(SUPPLIED RECORDS)

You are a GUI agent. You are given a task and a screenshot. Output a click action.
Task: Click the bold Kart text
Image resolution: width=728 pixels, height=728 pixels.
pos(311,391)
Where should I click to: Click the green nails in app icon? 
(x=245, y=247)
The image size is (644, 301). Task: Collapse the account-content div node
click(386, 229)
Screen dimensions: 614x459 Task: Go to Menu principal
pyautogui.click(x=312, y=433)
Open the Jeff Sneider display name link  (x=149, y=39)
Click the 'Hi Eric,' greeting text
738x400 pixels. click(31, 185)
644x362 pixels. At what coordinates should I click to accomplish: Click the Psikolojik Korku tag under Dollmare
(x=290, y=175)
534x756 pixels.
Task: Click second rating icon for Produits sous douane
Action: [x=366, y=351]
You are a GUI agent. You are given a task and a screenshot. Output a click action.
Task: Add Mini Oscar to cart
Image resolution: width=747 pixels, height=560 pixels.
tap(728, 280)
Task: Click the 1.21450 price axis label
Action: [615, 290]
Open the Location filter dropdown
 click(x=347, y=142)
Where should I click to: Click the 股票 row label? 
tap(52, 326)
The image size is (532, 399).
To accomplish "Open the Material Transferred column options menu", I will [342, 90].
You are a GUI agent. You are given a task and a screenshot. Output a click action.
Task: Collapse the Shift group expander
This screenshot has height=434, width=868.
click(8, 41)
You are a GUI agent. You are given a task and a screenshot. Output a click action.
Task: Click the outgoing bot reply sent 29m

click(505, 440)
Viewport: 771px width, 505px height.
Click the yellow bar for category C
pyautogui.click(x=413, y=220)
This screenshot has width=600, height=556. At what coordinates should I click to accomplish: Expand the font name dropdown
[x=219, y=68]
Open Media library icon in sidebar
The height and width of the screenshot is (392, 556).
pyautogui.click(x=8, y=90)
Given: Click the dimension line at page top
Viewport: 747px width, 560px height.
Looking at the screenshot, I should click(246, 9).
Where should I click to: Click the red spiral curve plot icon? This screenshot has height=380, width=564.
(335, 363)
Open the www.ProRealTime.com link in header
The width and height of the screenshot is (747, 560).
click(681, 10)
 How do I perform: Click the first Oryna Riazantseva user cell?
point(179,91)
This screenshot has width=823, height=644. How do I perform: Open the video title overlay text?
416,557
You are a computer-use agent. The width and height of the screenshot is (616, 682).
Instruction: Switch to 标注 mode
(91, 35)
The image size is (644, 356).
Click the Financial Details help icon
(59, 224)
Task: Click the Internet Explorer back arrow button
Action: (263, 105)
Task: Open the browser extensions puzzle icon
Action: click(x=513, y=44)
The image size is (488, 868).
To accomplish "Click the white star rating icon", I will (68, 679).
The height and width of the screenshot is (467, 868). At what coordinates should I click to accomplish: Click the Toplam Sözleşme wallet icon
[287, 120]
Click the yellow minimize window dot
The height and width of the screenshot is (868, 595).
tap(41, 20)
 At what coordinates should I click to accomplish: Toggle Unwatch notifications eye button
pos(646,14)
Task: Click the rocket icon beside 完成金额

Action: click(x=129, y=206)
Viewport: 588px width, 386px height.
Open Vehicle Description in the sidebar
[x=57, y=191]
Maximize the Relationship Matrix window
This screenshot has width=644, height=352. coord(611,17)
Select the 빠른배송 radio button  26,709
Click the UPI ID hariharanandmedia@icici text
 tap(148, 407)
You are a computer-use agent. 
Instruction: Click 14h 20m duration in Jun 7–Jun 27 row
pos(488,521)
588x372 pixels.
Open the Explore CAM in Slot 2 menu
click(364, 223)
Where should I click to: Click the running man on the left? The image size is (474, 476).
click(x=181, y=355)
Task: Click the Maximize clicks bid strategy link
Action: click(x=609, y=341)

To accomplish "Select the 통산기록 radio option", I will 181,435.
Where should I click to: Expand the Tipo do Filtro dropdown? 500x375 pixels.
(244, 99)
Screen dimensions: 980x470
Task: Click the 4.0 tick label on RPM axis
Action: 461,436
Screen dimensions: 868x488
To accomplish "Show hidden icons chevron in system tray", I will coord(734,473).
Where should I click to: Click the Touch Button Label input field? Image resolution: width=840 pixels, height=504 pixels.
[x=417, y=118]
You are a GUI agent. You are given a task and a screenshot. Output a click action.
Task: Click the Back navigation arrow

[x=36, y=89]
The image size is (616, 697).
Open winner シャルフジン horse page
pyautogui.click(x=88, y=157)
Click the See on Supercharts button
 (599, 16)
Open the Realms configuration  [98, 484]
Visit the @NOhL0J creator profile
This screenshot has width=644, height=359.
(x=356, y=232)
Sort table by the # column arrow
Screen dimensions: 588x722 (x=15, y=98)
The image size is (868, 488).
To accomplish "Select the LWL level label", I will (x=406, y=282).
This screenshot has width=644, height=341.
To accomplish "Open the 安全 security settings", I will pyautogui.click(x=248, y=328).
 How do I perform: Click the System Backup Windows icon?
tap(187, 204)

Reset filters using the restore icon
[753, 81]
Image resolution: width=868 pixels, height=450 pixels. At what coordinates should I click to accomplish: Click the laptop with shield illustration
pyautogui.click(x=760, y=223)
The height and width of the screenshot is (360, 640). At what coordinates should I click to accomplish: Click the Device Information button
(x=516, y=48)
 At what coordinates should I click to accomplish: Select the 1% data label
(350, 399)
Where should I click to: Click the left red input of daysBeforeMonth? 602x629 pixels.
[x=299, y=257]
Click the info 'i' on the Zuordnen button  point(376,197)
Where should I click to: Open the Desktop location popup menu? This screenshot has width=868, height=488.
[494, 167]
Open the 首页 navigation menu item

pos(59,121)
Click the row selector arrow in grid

(End SUPPLIED RECORDS)

→ **TRY IT**:
Transcribe the listing from start to finish, exactly as given.

→ **OUTPUT**:
You are a GUI agent. You are given a task and a screenshot. Output a click action.
Task: Click the bold Kart text
Image resolution: width=728 pixels, height=728 pixels.
pos(311,391)
Where should I click to: Click the green nails in app icon? 
(x=245, y=247)
The image size is (644, 301). Task: Collapse the account-content div node
click(386, 229)
Screen dimensions: 614x459 Task: Go to Menu principal
pyautogui.click(x=312, y=433)
Open the Jeff Sneider display name link  (x=149, y=39)
Click the 'Hi Eric,' greeting text
738x400 pixels. click(31, 185)
644x362 pixels. At what coordinates should I click to accomplish: Click the Psikolojik Korku tag under Dollmare
(x=290, y=175)
534x756 pixels.
Task: Click second rating icon for Produits sous douane
Action: [x=366, y=351]
You are a GUI agent. You are given a task and a screenshot. Output a click action.
Task: Add Mini Oscar to cart
Image resolution: width=747 pixels, height=560 pixels.
tap(728, 280)
Task: Click the 1.21450 price axis label
Action: [615, 290]
Open the Location filter dropdown
 click(x=347, y=142)
Where should I click to: Click the 股票 row label? 
tap(52, 326)
The image size is (532, 399).
To accomplish "Open the Material Transferred column options menu", I will [342, 90].
You are a GUI agent. You are given a task and a screenshot. Output a click action.
Task: Collapse the Shift group expander
This screenshot has height=434, width=868.
click(8, 41)
You are a GUI agent. You are given a task and a screenshot. Output a click action.
Task: Click the outgoing bot reply sent 29m

click(505, 440)
Viewport: 771px width, 505px height.
Click the yellow bar for category C
pyautogui.click(x=413, y=220)
This screenshot has width=600, height=556. At what coordinates should I click to accomplish: Expand the font name dropdown
[x=219, y=68]
Open Media library icon in sidebar
The height and width of the screenshot is (392, 556).
pyautogui.click(x=8, y=90)
Given: Click the dimension line at page top
Viewport: 747px width, 560px height.
Looking at the screenshot, I should click(246, 9).
Where should I click to: Click the red spiral curve plot icon? This screenshot has height=380, width=564.
(335, 363)
Open the www.ProRealTime.com link in header
The width and height of the screenshot is (747, 560).
click(681, 10)
 How do I perform: Click the first Oryna Riazantseva user cell?
point(179,91)
This screenshot has width=823, height=644. How do I perform: Open the video title overlay text?
416,557
You are a computer-use agent. The width and height of the screenshot is (616, 682).
Instruction: Switch to 标注 mode
(91, 35)
The image size is (644, 356).
Click the Financial Details help icon
(59, 224)
Task: Click the Internet Explorer back arrow button
Action: (263, 105)
Task: Open the browser extensions puzzle icon
Action: click(x=513, y=44)
The image size is (488, 868).
To accomplish "Click the white star rating icon", I will (68, 679).
The height and width of the screenshot is (467, 868). At what coordinates should I click to accomplish: Click the Toplam Sözleşme wallet icon
[287, 120]
Click the yellow minimize window dot
The height and width of the screenshot is (868, 595).
tap(41, 20)
 At what coordinates should I click to accomplish: Toggle Unwatch notifications eye button
pos(646,14)
Task: Click the rocket icon beside 完成金额

Action: click(x=129, y=206)
Viewport: 588px width, 386px height.
Open Vehicle Description in the sidebar
[x=57, y=191]
Maximize the Relationship Matrix window
This screenshot has width=644, height=352. coord(611,17)
Select the 빠른배송 radio button  26,709
Click the UPI ID hariharanandmedia@icici text
 tap(148, 407)
You are a computer-use agent. 
Instruction: Click 14h 20m duration in Jun 7–Jun 27 row
pos(488,521)
588x372 pixels.
Open the Explore CAM in Slot 2 menu
click(364, 223)
Where should I click to: Click the running man on the left? The image size is (474, 476).
click(x=181, y=355)
Task: Click the Maximize clicks bid strategy link
Action: click(x=609, y=341)

To accomplish "Select the 통산기록 radio option", I will 181,435.
Where should I click to: Expand the Tipo do Filtro dropdown? 500x375 pixels.
(244, 99)
Screen dimensions: 980x470
Task: Click the 4.0 tick label on RPM axis
Action: 461,436
Screen dimensions: 868x488
To accomplish "Show hidden icons chevron in system tray", I will coord(734,473).
Where should I click to: Click the Touch Button Label input field? Image resolution: width=840 pixels, height=504 pixels.
[x=417, y=118]
You are a GUI agent. You are given a task and a screenshot. Output a click action.
Task: Click the Back navigation arrow

[x=36, y=89]
The image size is (616, 697).
Open winner シャルフジン horse page
pyautogui.click(x=88, y=157)
Click the See on Supercharts button
 (599, 16)
Open the Realms configuration  [98, 484]
Visit the @NOhL0J creator profile
This screenshot has width=644, height=359.
(x=356, y=232)
Sort table by the # column arrow
Screen dimensions: 588x722 (x=15, y=98)
The image size is (868, 488).
To accomplish "Select the LWL level label", I will (x=406, y=282).
This screenshot has width=644, height=341.
To accomplish "Open the 安全 security settings", I will pyautogui.click(x=248, y=328).
 How do I perform: Click the System Backup Windows icon?
tap(187, 204)

Reset filters using the restore icon
[753, 81]
Image resolution: width=868 pixels, height=450 pixels. At what coordinates should I click to accomplish: Click the laptop with shield illustration
pyautogui.click(x=760, y=223)
The height and width of the screenshot is (360, 640). At what coordinates should I click to accomplish: Click the Device Information button
(x=516, y=48)
 At what coordinates should I click to accomplish: Select the 1% data label
(350, 399)
Where should I click to: Click the left red input of daysBeforeMonth? 602x629 pixels.
[x=299, y=257]
Click the info 'i' on the Zuordnen button  point(376,197)
Where should I click to: Open the Desktop location popup menu? This screenshot has width=868, height=488.
[494, 167]
Open the 首页 navigation menu item

pos(59,121)
Click the row selector arrow in grid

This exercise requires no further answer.